De studiebelasting bedraagt maximaal 418 uur, onderverdeeld in 261 contacturen, 106 uren zelfstudie en de benodigde uren voor 12 leerwerkplekopdrachten. De gemiddelde weekbelasting voor de avondopleiding bedraagt 4 uur.
De fase uitruk en verkenning is opgebouwd uit 32 dagdelen. Hiervan vinden er 4 op een oefencentrum plaats, en op 4 dagdelen wordt gebruik gemaakt van een (buiten) oefenlocatie. In 3 dagdelen wordt VR gebruikt als ondersteuning. De inzetfase is opgebouwd uit 22 dagdelen. Hiervan vinden er 6 op een (buiten)oefenlocatie plaats, 4 op een oefencentrum en 2 keer wordt een locatie bezocht.

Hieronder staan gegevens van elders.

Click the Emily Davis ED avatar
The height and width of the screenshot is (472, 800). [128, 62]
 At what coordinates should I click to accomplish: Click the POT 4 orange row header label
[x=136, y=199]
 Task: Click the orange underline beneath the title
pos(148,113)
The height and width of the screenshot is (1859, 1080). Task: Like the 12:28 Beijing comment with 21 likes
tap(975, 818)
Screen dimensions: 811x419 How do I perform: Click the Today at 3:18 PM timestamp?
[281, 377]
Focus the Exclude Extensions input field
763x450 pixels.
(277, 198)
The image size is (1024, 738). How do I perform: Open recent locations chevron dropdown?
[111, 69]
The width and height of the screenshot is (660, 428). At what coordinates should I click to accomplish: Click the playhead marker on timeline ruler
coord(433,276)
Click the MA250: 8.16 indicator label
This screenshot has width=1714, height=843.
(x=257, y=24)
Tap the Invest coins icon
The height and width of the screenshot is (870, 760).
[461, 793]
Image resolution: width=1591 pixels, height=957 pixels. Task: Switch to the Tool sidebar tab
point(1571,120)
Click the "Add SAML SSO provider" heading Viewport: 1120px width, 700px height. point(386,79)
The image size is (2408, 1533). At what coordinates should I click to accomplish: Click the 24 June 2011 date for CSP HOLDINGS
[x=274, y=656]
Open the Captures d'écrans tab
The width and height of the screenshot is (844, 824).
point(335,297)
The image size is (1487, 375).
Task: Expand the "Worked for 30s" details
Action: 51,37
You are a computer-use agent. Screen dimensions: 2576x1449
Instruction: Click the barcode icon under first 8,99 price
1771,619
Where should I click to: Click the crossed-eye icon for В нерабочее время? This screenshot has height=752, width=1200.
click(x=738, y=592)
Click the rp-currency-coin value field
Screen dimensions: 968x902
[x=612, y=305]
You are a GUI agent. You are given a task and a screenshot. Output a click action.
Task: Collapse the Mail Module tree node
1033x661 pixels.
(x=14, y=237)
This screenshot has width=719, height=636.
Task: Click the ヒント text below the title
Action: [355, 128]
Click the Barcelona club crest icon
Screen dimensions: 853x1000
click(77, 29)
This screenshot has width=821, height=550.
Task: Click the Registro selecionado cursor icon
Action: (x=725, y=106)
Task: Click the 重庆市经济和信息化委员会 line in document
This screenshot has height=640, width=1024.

De nazorgfase is opgebouwd uit 8 dagdelen. Het betreft hier alleen theoriebijeenkomsten.
Voor zover de speciale incidentsoorten nog niet aan de orde zijn geweest in voorgaande fasen, worden deze aan het eind behandeld. Het betreft hier nog 6 dagdelen. Deze vinden voor de helft plaats op een specifieke locatie. Voor 1 dagdeel wordt Virtual Reality (VR) gebruikt als ondersteuning. De leergang wordt afgesloten met een blok integratie. Deze is opgebouwd uit 10 dagdelen. 4 dagdelen vinden op een oefencentrum plaats, 4 dagdelen worden virtueel ondersteund en 2 dagdelen vinden plaats op een (buiten)oefenlocatie. De dagdelen op de oefencentra vinden per 2 overdag plaats. Bij de meerdaagse trainingen is een overnachting inbegrepen.
Werkend leren
Ook voor de leergang Bevelvoerder is werkend leren een belangrijk onderdeel van de leergang. De BOGO heeft een selectie gemaakt van de beschikbare opdrachten om het rendement zo optimaal mogelijk te laten zijn. 5
Instructeur
Werkend leren
De instructeur houdt zich bezig met het vakbekwaam maken en houden van functionarissen t/m MBO-niveau. Onder verantwoordelijkheid van een docent voert hij/zij afgebakende delen van leergangen uit, aansluitend op zijn/haar eigen vakinhoudelijke expertise. Daarnaast assisteert hij/zij binnen de eigen organisatie oefenleiders bij het uitvoeren van oefeningen.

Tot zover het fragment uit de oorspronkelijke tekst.